Type:
Educational Exhibit
Keywords:
Kidney, MR, MR-Diffusion/Perfusion, Diagnostic procedure, Surgery, Haemorrhage, Biological effects
Authors:
H. Sahin, A. I. Biranci, A. Cakir, Y. Pekcevik, E. Kısa, Z. Kozacioglu; Izmir/TR
DOI:
10.1594/ecr2018/C-2456
Background
Partial nephrectomy (PN) is currently the treatment of choice for small renal masses to avoid the possible renal function impairment that can result from radical nephrectomy [1].

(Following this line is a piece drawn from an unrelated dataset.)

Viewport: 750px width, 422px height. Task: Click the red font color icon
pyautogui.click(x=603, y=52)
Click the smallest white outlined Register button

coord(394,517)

Hemostasis is a key factor during PN.
When the wall of a blood vessel is injured,
several sequential reactions occur to produce fibrin and form a stable hemostatic plug.
Those reactions involve;
(1) Vessel constriction to reduce blood flow
(2) Adherence of circulating platelets to the vessel wall at the injury site
(3) Platelet activation and aggregation under control of several enzymatic processes [2].
Hemostatic agents and tissue sealants are now being used more commonly during PN as an adjuvant to suturing.
They act by imitating,
promoting or by-passing specific steps of the coagulation cascade ( Fig. 1 ).
The most common hemostatic agents used in minimally invasive urologic surgeries are oxidized regenerated methylcellulose,
gelatin-based sealant,
glutaraldehyde-based adhesives,
human fibrinogen and thrombin fleece,
absorbable hemostatic gelatin sponge and hemostatic sealant powder [2].
In addition,
autologous perirenal fat and Hem-O-lok clips are also used to achieve hemostasis.
The different composition of those agents causes variable radiological appearances which may confound the interpretation of findings in the follow-up after PN.
We aim to review magnetic resonance (MR) imaging features associated with hemostatic agents and tissue sealants using our cohort.